Unfortunately I'm new to C++ compiling, and I've been thrown in at the deep end and asked to convert an Intel C++ compiled DLL on Windows into the Linux equivalent (which I believe to be a dynamically linked shared object?).
I think I have successfully altered the code so that it should compile, but it seems to be tripping up when it comes to linking. I'm getting dozens of errors in the format 'source.cpp: undefined reference to `ippsMalloc_64f' in function 'someFunction'', and ippsMalloc_64f can be replaced with ippsfree, ippsSet_64f etc...

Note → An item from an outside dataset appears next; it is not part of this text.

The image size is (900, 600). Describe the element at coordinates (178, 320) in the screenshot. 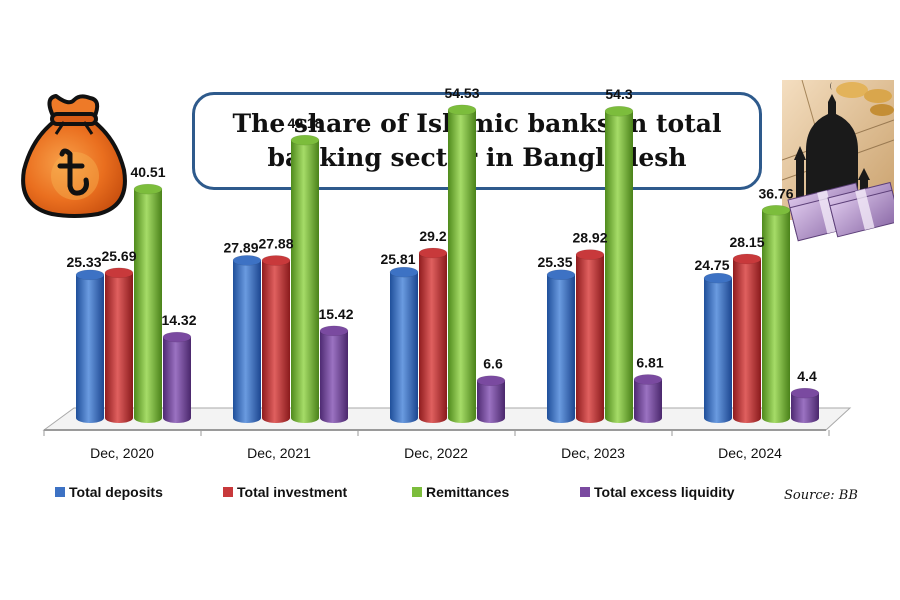

I see `value-label: 14.32` at that location.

I'm assuming that the problem lies with my arguments that I pass to the compiler. These are:
$ icpc *.cpp -I$MKLROOT/include -I$IPPROOT/include -L$IPPROOT/lib/intel64 -L$MKLROOT/lib/intel64
My environment variables: IPPROOT is /opt/intel/composer_xe_2013.5.192/ipp, and MKLROOT is /opt/intel/composer_xe_2013.5.192/mkl
O/S is Fedora 18. Each source file has #include<ipp.h> and #include<mkl.h> at the top.
What am I doing wrong, and how do I specify to output a shared object?
Thanks, and sorry for the amateur questions.